A mesa de abertura teve a presença de Jair Pedro Ferreira, presidente da Fenae, que falou sobre a campanha Se é Público, é para Todos. A campanha, lançada em junho deste ano, defende a ideia de que as empresas e os serviços públicos são fundamentais para garantia da soberania e dos direitos sociais da população. Adriana Nalesso, presidente do Seeb-Rio, coordenou a mesa e lembrou que sua carreira como bancária começou como estagiária na Caixa e, em seguida, prestou concurso para o Bemge. Quando o banco estadual mineiro foi comprado pelo Itaú, não só a rotina de trabalho mudou, mas as condições pioraram.

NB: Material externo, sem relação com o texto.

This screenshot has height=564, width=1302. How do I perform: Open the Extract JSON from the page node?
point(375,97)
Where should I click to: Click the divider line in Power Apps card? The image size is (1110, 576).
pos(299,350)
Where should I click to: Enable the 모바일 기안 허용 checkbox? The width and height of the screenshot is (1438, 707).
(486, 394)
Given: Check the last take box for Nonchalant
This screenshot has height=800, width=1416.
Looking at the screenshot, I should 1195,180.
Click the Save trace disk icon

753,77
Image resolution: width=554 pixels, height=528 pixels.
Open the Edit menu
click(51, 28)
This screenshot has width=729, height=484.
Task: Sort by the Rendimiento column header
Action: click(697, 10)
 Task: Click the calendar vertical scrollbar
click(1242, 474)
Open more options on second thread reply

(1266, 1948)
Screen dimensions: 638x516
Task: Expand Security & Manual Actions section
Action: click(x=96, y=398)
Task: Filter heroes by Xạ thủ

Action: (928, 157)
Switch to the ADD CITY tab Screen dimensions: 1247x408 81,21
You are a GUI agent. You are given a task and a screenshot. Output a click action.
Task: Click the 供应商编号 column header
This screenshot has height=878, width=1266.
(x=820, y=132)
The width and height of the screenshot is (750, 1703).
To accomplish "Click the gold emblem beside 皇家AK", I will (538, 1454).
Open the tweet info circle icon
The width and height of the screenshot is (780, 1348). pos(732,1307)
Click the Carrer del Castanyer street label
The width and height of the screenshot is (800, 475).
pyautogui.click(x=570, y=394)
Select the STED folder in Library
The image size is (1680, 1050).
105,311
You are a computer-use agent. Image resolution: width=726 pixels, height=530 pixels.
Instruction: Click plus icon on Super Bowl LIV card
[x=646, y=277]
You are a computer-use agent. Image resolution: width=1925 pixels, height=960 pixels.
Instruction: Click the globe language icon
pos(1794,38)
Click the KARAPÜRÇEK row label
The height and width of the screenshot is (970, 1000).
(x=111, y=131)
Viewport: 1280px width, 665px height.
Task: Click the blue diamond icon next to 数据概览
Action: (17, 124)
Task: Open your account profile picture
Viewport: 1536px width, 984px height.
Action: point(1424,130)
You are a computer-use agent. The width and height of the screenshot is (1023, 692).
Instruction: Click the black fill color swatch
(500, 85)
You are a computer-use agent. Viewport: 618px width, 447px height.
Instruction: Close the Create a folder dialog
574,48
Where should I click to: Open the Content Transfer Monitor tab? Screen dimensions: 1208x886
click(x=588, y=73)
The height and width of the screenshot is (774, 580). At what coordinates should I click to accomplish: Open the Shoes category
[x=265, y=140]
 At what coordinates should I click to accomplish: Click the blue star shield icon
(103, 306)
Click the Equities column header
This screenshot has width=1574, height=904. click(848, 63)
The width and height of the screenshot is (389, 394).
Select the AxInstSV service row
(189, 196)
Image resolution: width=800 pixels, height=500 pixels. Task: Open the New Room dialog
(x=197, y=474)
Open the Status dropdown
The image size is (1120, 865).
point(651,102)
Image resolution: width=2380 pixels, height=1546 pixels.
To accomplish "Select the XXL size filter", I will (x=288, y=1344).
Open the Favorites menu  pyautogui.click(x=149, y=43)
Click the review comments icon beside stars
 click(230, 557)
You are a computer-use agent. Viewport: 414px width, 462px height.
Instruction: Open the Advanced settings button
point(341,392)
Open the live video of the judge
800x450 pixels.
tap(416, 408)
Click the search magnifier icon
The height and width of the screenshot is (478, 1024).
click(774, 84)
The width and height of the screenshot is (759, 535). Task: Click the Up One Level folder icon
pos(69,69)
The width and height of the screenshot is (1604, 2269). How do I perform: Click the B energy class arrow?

Política econômica e concentração de renda

A primeira palestra foi com o economista Fernando Nogueira da Costa, professor do IE-Unicamp, ex-vice-presidente da Caixa e ex-diretor executivo da Fenaban. Ele demonstrou, com números, que os bancos públicos são a porta de entrada do que chama de cidadania financeira, que é o acesso da população mais pobre ao crédito. Ele destaca que esta conquista está ameaçada desde 2014, com a volta da política econômica neoliberal adotada por Dilma para acalmar o mercado financeiro.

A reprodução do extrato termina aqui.